Je ne sais pas si Monique ou Ginette veulent faire d'autres commentaires en réaction à vos engagements.

Mme Guérin (Ginette): Si vous me le permettez, M. le Président.

Le Président (M. Blouin): Certainement.

Mme Guérin: Quant à la dernière remarque du ministre de l'Éducation concernant son objectif qui est d'en arriver à une entente négociée, je dois vous dire que, pour le personnel de soutien que nous représentons ici, c'est assez heureux d'entendre cela. Cela va faire changement avec les dernières périodes dites de négociations qui se sont terminées par un décret. Nous osons espérer qu'effectivement il y aura une entente négociée sur les mécanismes d'intégration du personnel de soutien. Pour nous, les mécanismes d'intégration sont tout à fait reliés intimement à tout le chapitre du projet de loi qui traite de la représentation syndicale. J'aimerais avoir une réponse précise du ministre de l'Éducation sur son interprétation de l'article 412, tel que libellé dans le projet de loi 40.
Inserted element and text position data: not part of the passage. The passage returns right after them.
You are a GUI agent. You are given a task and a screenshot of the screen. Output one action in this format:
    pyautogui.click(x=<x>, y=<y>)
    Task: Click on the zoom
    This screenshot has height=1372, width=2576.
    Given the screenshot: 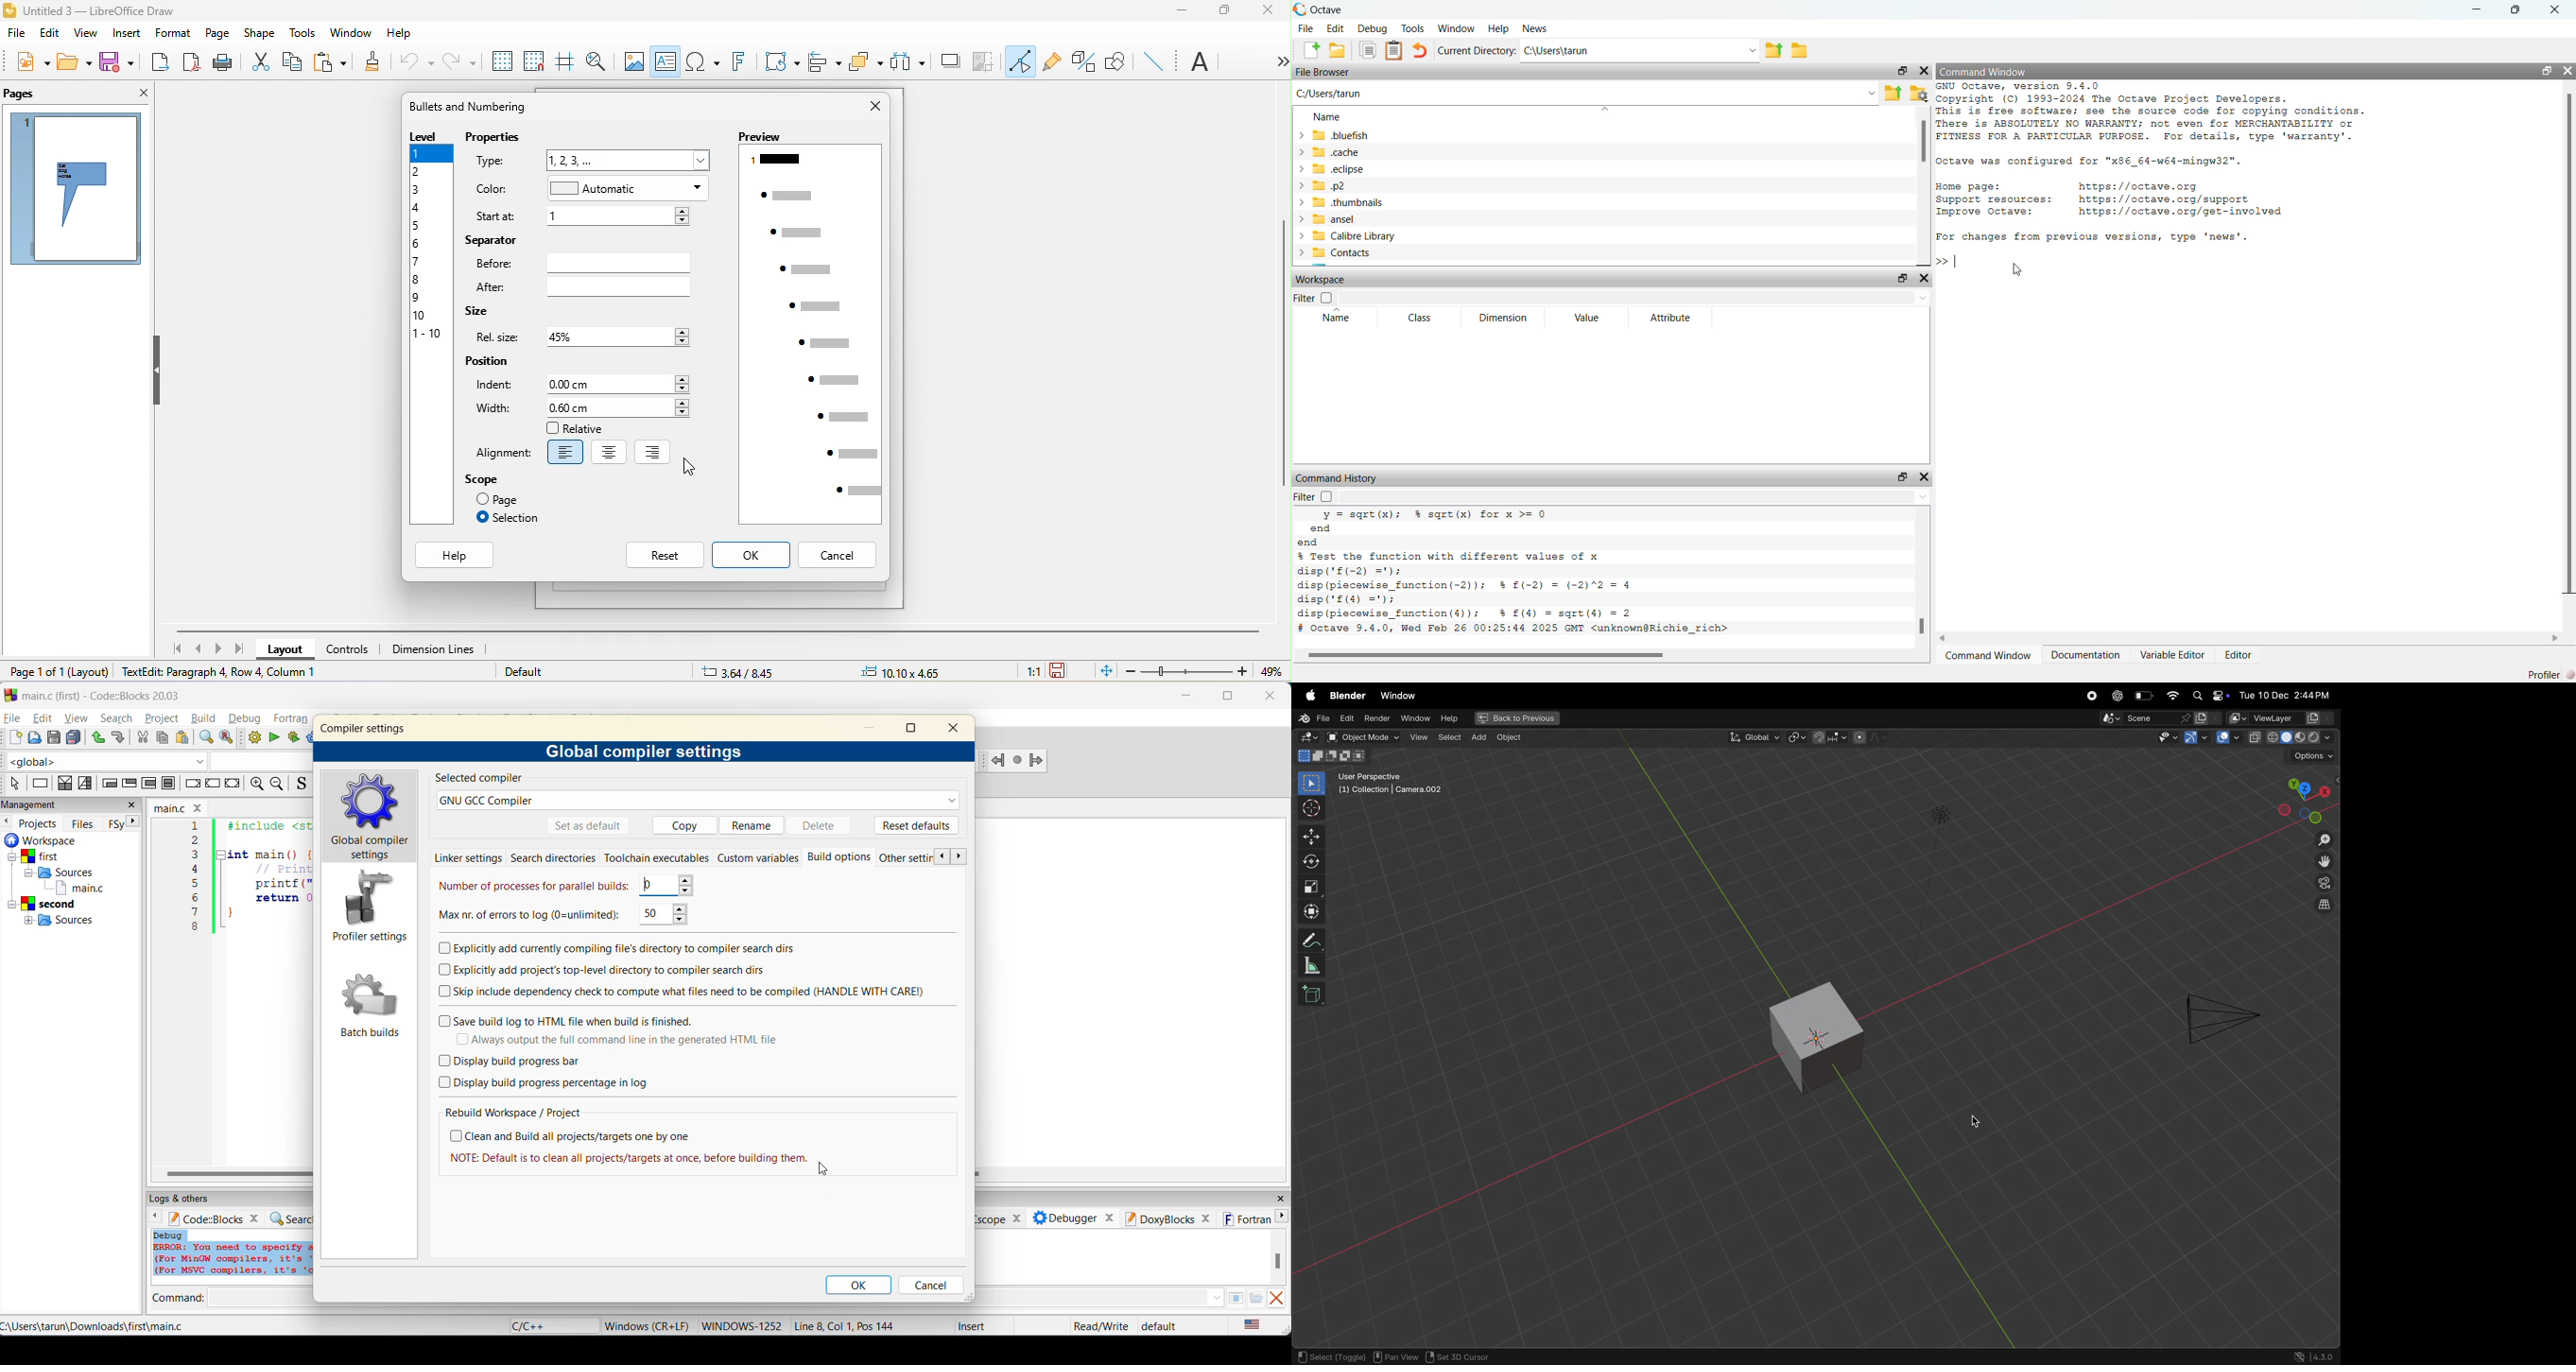 What is the action you would take?
    pyautogui.click(x=2322, y=839)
Le Président (M. Blouin): Merci, Mme Guérin.

M. Laurin: Je voudrais vous dire à cet égard que je partage l'opinion de M. Auger sur le caractère fondamental de ce libellé de l'article 353 en vertu duquel ce que nous visons, c'est une entente négociée. J'accueille aussi avec intérêt les trois commentaires qui ont suivi. Je les communiquerai sûrement à mes officiers. Comme on sait qu'il y a d'autres rencontres de prévues - je pense qu'on en prévoit quatre au cours des quinze prochains jours -je pense que sur cette base nous pourrons continuer la discussion, les échanges, sur chacun des articles qui peuvent encore faire problème. J'espère - en tout cas, je suis optimiste à cet égard - que nous pourrons rapprocher nos points de vue et parvenir à cette entente qui est notre objectif.

Juste avant que nous ajournions les travaux de notre commission, je voudrais également ajouter un commentaire sur l'éducation des adultes. Il est vrai que le gouvernement fera connaître sa politique au cours du mois de février. Après que cette politique sera connue, il deviendra possible d'effectuer au projet de loi 40 des amendements que nous ne pouvions pas effectuer avant que le gouvernement n'ait pris sa décision. Mais je peux vous assurer à l'avance que ces amendements iront dans le sens de ce que vous avez souhaité dans votre mémoire, c'est-à-dire la reconnaissance de la spécificité de l'éducation des adultes par rapport à l'éducation des jeunes, spécificité étendue aux services et aux droits que possèdent les adultes à l'accessibilité aux études et à la représentation. Évidemment, ce sont des objectifs que nous partageons et il me fera plaisir d'apporter, à cette occasion, des amendements qui reconnaîtront le rôle extrêmement important que doit jouer l'éducation des adultes dans la mission éducative que doit se donner une société.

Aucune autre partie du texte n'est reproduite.